Shares of low-cost carrier Spirit Airlines dropped over 60% in premarket trading today, November 13, after the news broke that the company is preparing to file for bankruptcy following failed merger talks with Frontier Airlines, as reported by the Wall Street Journal.
Details
Spirit, a budget airline facing significant financial challenges, saw its stock fall more than 60% to $1.23 per share in premarket trading today in New York. During the regular trading session yesterday, November 12, Spirit dropped 5.3%. Since the start of the year, it has plummeted over 80%.
The company is expected to file for bankruptcy within a few weeks, after its competitor, Frontier Airlines, walked away from merger talks, according to “people familiar with the matter” cited in a WSJ article published late Tuesday evening. These sources indicated that Spirit, together with its bondholders, is working on a bankruptcy plan that would garner support from a majority of creditors. The company is struggling with mounting losses and looming debt repayments. Earlier, the WSJ wrote that Spirit had more than $3.3 billion in debt, with approximately one third of that owed to bondholders.
Context
Spirit was once a successful low-cost carrier. However, the model of ultra-budget airlines has become less sustainable in the past two years as major national carriers have entered the low-cost market.
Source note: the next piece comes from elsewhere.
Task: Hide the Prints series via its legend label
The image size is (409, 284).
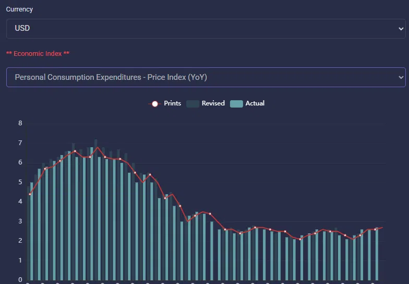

Operating costs have also been rising, exacerbated by extended groundings due to the recall of Pratt & Whitney engines used in Spirit’s Airbus A321neo EADSF planes, according to The Street. As a result, Spirit’s net loss in the 2024 second quarter was nearly 84 times that of the year-before period, reaching $192.9 million.
A merger with JetBlue Airways was expected to save Spirit, but the deal was blocked by a court in early 2024. In mid-October, the WSJ broke that Spirit had resumed merger talks with Frontier. However, now Frontier has seemingly given up, with no comment from the airline to the Journal. Spirit has signed a deal to sell part of its fleet for $519 million and furloughed pilots as part of a plan to cut roughly $80 million in annualized costs.
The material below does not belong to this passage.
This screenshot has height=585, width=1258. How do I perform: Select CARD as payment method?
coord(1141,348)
On Tuesday evening, Spirit itself announced it would not be able to file its third-quarter report with the U.S. SEC in a timely manner “without unreasonable effort or expense.” It stated that it is now focused on negotiating with bondholders for a debt restructuring and exploring alternative ways to improve liquidity for the company. If these negotiations are successful, the agreement would wipe out existing shareholders, the WSJ reported, citing the company.
Spirit must reach a deal with bondholders by the end of December, as per an agreement with the U.S. Bank National Association, which would stop processing credit card transactions for Spirit if the deadline is not met.
According to MarketWatch, the average target price from the 10 analysts who cover Spirit stands at $1.93 per share. At the close yesterday, November 12, Spirit was trading 67% above that.